Task goal »
For each line below, print it again exactly as shown.

Records to use »
BEGIN
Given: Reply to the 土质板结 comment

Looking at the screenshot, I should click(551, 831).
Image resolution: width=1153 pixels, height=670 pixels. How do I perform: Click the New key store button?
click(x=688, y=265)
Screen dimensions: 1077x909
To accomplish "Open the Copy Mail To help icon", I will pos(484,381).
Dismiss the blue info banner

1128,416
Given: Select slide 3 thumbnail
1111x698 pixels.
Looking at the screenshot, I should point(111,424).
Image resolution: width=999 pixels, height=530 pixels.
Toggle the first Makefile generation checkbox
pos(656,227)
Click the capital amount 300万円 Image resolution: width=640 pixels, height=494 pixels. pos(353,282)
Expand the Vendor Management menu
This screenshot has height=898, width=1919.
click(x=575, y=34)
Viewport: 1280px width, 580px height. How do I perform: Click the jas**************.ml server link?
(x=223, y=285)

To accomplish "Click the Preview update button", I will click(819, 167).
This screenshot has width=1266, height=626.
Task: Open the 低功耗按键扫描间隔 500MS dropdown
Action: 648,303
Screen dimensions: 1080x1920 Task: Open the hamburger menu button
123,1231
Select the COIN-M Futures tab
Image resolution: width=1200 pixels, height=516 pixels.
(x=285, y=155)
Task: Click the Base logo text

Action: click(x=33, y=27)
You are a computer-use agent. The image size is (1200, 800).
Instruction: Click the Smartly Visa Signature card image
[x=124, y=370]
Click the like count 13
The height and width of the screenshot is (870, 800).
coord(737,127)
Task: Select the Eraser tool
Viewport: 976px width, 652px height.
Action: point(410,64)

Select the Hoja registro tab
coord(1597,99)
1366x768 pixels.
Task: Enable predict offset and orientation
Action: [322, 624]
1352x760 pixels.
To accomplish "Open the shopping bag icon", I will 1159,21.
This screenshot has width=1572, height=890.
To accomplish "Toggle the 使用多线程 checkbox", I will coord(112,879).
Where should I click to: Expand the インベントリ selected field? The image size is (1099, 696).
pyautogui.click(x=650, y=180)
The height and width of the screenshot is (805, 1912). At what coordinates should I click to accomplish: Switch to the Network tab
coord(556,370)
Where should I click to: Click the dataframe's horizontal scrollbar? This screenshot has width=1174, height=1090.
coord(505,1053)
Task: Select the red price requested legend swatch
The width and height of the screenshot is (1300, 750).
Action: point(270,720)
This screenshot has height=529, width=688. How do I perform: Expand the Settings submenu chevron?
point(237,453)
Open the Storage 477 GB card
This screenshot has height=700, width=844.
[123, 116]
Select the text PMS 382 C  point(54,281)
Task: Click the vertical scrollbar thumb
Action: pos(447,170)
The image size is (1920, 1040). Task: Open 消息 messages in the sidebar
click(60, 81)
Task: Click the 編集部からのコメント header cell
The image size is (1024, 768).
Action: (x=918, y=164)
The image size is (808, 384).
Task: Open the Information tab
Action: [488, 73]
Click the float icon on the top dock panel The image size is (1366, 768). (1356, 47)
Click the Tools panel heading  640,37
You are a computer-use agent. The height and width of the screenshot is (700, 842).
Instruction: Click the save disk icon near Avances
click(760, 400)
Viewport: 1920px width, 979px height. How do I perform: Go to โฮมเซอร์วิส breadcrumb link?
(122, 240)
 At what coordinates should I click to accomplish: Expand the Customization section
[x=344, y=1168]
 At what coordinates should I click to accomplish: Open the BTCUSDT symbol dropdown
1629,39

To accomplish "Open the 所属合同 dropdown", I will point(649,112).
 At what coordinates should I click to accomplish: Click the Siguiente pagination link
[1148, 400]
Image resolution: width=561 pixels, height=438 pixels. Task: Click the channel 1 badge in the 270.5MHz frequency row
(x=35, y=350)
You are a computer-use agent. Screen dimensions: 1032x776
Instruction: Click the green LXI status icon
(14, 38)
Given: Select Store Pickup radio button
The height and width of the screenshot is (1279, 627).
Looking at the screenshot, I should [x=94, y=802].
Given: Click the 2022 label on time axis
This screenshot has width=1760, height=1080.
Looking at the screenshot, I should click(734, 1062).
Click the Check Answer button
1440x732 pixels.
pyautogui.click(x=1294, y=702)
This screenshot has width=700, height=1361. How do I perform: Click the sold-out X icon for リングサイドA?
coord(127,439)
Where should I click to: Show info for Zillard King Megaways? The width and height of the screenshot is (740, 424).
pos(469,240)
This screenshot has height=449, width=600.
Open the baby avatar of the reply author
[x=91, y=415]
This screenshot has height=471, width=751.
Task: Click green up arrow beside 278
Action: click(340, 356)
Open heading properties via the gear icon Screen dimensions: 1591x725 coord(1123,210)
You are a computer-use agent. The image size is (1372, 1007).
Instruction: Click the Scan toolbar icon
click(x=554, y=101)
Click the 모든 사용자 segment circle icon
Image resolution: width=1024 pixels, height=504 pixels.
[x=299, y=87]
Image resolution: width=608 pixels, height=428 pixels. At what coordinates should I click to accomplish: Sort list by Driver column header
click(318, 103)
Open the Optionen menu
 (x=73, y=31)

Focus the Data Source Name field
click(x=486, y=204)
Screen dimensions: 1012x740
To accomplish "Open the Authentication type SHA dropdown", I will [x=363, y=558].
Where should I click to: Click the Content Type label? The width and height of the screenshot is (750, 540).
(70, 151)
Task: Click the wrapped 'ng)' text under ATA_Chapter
END
Problem solution »
Given: Reply to the 土质板结 comment

Looking at the screenshot, I should click(551, 831).
Image resolution: width=1153 pixels, height=670 pixels. How do I perform: Click the New key store button?
click(x=688, y=265)
Screen dimensions: 1077x909
To accomplish "Open the Copy Mail To help icon", I will pos(484,381).
Dismiss the blue info banner

1128,416
Given: Select slide 3 thumbnail
1111x698 pixels.
Looking at the screenshot, I should point(111,424).
Image resolution: width=999 pixels, height=530 pixels.
Toggle the first Makefile generation checkbox
pos(656,227)
Click the capital amount 300万円 Image resolution: width=640 pixels, height=494 pixels. pos(353,282)
Expand the Vendor Management menu
This screenshot has height=898, width=1919.
click(x=575, y=34)
Viewport: 1280px width, 580px height. How do I perform: Click the jas**************.ml server link?
(x=223, y=285)

To accomplish "Click the Preview update button", I will click(819, 167).
This screenshot has width=1266, height=626.
Task: Open the 低功耗按键扫描间隔 500MS dropdown
Action: 648,303
Screen dimensions: 1080x1920 Task: Open the hamburger menu button
123,1231
Select the COIN-M Futures tab
Image resolution: width=1200 pixels, height=516 pixels.
(x=285, y=155)
Task: Click the Base logo text

Action: click(x=33, y=27)
You are a computer-use agent. The image size is (1200, 800).
Instruction: Click the Smartly Visa Signature card image
[x=124, y=370]
Click the like count 13
The height and width of the screenshot is (870, 800).
coord(737,127)
Task: Select the Eraser tool
Viewport: 976px width, 652px height.
Action: point(410,64)

Select the Hoja registro tab
coord(1597,99)
1366x768 pixels.
Task: Enable predict offset and orientation
Action: [322, 624]
1352x760 pixels.
To accomplish "Open the shopping bag icon", I will 1159,21.
This screenshot has width=1572, height=890.
To accomplish "Toggle the 使用多线程 checkbox", I will coord(112,879).
Where should I click to: Expand the インベントリ selected field? The image size is (1099, 696).
pyautogui.click(x=650, y=180)
The height and width of the screenshot is (805, 1912). At what coordinates should I click to accomplish: Switch to the Network tab
coord(556,370)
Where should I click to: Click the dataframe's horizontal scrollbar? This screenshot has width=1174, height=1090.
coord(505,1053)
Task: Select the red price requested legend swatch
The width and height of the screenshot is (1300, 750).
Action: point(270,720)
This screenshot has height=529, width=688. How do I perform: Expand the Settings submenu chevron?
point(237,453)
Open the Storage 477 GB card
This screenshot has height=700, width=844.
[123, 116]
Select the text PMS 382 C  point(54,281)
Task: Click the vertical scrollbar thumb
Action: pos(447,170)
The image size is (1920, 1040). Task: Open 消息 messages in the sidebar
click(60, 81)
Task: Click the 編集部からのコメント header cell
The image size is (1024, 768).
Action: (x=918, y=164)
The image size is (808, 384).
Task: Open the Information tab
Action: [488, 73]
Click the float icon on the top dock panel The image size is (1366, 768). (1356, 47)
Click the Tools panel heading  640,37
You are a computer-use agent. The height and width of the screenshot is (700, 842).
Instruction: Click the save disk icon near Avances
click(760, 400)
Viewport: 1920px width, 979px height. How do I perform: Go to โฮมเซอร์วิส breadcrumb link?
(122, 240)
 At what coordinates should I click to accomplish: Expand the Customization section
[x=344, y=1168]
 At what coordinates should I click to accomplish: Open the BTCUSDT symbol dropdown
1629,39

To accomplish "Open the 所属合同 dropdown", I will point(649,112).
 At what coordinates should I click to accomplish: Click the Siguiente pagination link
[1148, 400]
Image resolution: width=561 pixels, height=438 pixels. Task: Click the channel 1 badge in the 270.5MHz frequency row
(x=35, y=350)
You are a computer-use agent. Screen dimensions: 1032x776
Instruction: Click the green LXI status icon
(14, 38)
Given: Select Store Pickup radio button
The height and width of the screenshot is (1279, 627).
Looking at the screenshot, I should [x=94, y=802].
Given: Click the 2022 label on time axis
This screenshot has width=1760, height=1080.
Looking at the screenshot, I should click(734, 1062).
Click the Check Answer button
1440x732 pixels.
pyautogui.click(x=1294, y=702)
This screenshot has width=700, height=1361. How do I perform: Click the sold-out X icon for リングサイドA?
coord(127,439)
Where should I click to: Show info for Zillard King Megaways? The width and height of the screenshot is (740, 424).
pos(469,240)
This screenshot has height=449, width=600.
Open the baby avatar of the reply author
[x=91, y=415]
This screenshot has height=471, width=751.
Task: Click green up arrow beside 278
Action: click(340, 356)
Open heading properties via the gear icon Screen dimensions: 1591x725 coord(1123,210)
You are a computer-use agent. The image size is (1372, 1007).
Instruction: Click the Scan toolbar icon
click(x=554, y=101)
Click the 모든 사용자 segment circle icon
Image resolution: width=1024 pixels, height=504 pixels.
[x=299, y=87]
Image resolution: width=608 pixels, height=428 pixels. At what coordinates should I click to accomplish: Sort list by Driver column header
click(318, 103)
Open the Optionen menu
 (x=73, y=31)

Focus the Data Source Name field
click(x=486, y=204)
Screen dimensions: 1012x740
To accomplish "Open the Authentication type SHA dropdown", I will [x=363, y=558].
Where should I click to: Click the Content Type label? The width and height of the screenshot is (750, 540).
(70, 151)
Task: Click the wrapped 'ng)' text under ATA_Chapter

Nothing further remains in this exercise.